Tribe Conference 2017: Why I’ll Never Forget it

“I’m going to Tribe Conference!” My mom told me with a huge smile. “I can’t believe it!”

My mom has been part of TribeWriters since it began, and this is the first time she would be going to the conference.

She finally gets to meet Jeff Goins. And she’s bringing her 14 books with her. Books she never would’ve written without Tribe Writers.

“I’d like to go to the conference, but I’m not a Tribe Writer,” I said.

I am part of Tribe Builder’s Network—a Facebook group geared toward helping writers/artists network with others, in order to find their ‘tribe.’

When I found out some of the Tribe Builders were going to the Tribe Conference, I really wanted to go. They’ve been encouraging me in my art, and now in my writing. I wanted to meet my friends face to face.

“Is there any way I could go?” I said out loud.

“Maybe you could volunteer?” my mom said.

I knew it would help her, then I could drive the 7 hour drive. I would do anything to go. But what could I do? And I looked over at my camera.

Maybe they need a photographer?

So I did what Jeff Goins has always told us to do: I asked.

Just a few days later, after sending them to my website, and just praying about it, I was so happy when I received a message from Sandy Kreps.

“We’d love to have you take pictures.”

Now couldn’t believe I was going!

So what was my experience like? What did I take away from Tribe Conference 2017?

 

Community 

The highlight of the conference for me was seeing my friends face to face.

The lyrics from the Cheers program never felt more true, “Where everybody knows your name…and they’re always glad you came.” 

“You’re real, you’re not just a Facebook picture!”  I kept saying over and over, as I met my friends. It felt great giving one hug after another. Not one was forced.

And my favorite part of the whole experience was being with my roommates at our Air Bnb. One person I knew from online, the others were new friends.

We stayed up late, talking. And one night it felt like a slumber party as we sat covered in blankets.

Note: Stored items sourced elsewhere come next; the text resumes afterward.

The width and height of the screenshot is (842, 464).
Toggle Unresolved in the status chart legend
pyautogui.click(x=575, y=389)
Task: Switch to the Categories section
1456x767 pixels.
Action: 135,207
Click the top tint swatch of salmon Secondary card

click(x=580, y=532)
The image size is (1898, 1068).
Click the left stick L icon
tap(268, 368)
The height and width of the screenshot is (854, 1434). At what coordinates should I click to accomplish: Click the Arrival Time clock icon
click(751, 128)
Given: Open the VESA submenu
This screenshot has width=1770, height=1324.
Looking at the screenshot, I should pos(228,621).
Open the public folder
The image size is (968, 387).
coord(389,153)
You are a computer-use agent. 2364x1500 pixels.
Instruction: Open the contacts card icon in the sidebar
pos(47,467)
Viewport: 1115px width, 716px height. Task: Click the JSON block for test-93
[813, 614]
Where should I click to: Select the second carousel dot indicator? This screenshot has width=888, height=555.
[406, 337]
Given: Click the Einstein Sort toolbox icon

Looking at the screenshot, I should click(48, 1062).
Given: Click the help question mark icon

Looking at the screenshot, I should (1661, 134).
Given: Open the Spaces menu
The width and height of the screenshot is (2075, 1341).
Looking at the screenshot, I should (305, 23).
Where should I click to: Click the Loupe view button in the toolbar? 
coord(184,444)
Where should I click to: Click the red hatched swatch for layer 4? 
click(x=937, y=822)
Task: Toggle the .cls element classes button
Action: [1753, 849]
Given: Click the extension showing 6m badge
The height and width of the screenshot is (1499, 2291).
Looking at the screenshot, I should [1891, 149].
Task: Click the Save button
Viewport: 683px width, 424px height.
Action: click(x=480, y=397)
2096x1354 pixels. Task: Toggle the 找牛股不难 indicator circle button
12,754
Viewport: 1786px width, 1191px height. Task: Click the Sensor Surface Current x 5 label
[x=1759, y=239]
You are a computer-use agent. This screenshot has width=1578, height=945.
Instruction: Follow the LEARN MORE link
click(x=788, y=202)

We did a lot of laughing! We shared our struggles. We felt accepted and loved.

I even wore mismatched pajamas outside the house, and it was okay. And on the last day we all hopped in the shower…

“I think we’re having the most fun out of everyone!” we kept saying. “We are the luckiest ones here at the conference.”

 

Validation  

People came up to me at the conference, telling me how much they appreciated my art. There were even a few people who bought books I illustrated.

“If I ever get rich, I’m going to buy one of your charcoal drawings,” a friend said to me, and a smile spread across my face.

Another friend said things to me that seeped deep inside of me. Her words brought me to tears.

The fact that Jeff Goins wanted me to photograph the conference meant a lot to me. And there were even people thanking me for taking photos, and friends who said, “I can’t wait to see the photos you took.”

Yes, being told people enjoyed my art meant so much to me. Hearing that it resonated with them. It makes me feel like I’m on the right track— doing the right thing.

Personal Growth 

This conference was a huge stretch for me, because I’m an introvert. Yes, it was sometimes hard being around so many. But the real challenge was photographing everyone.

Every time a new speaker stepped on stage, I’d inch my way up front. I had to push past my biggest fear of all eyes on me. I had to keep telling myself, “they’re not watching you, they’re watching the speaker.”

And then, I’d turn around and see a couple hundred pairs of eyeballs looking in my direction. Gulp.

I would love to be an invisible photographer.

It took a while for me to realize people didn’t care that I was photographing them. In fact, they were expecting it. Some even asked for it.

It was overwhelming at times, but I had to focus on what was happening and wait for special moments to capture.

And then one happened. Jeff was on stage and the song, Can’t Stop The Feeling started playing on the speakers.

Then Jeff invited everyone to come on stage to dance. What?!

A dance party broke out, right there on the Tribe Conference stage! Some of my friends were up there, busting moves. And I got to experience it up close! Sigh. And while all the fun was happening, I became invisible!

For a few minutes, there wasn’t a care in the world. I felt a warmth in that huge room.

This was Tribe Writers, and we had sunshine in our pockets.

 

It’s only the beginning

Tucking myself into bed on Saturday night, a sadness came over me as I realized it was our last night with these friends.

“Mom, I don’t want to leave. I don’t want this to end.”

“But we’re not just leaving everyone,” she told me. “Everyone is going to different places.”

Our face-to-face interaction stopped, we’d be talking with our computer screens once again. But now, I’ll have another perspective of these friends of mine.

I”m so glad there are things like Tribe Writers and my group, Tribe Builder’s Network. Communities where creatives help creatives.

I’m thankful I have memories to keep forever.

And I’m so fortunate that I got to witness the whole experience, up close and personal.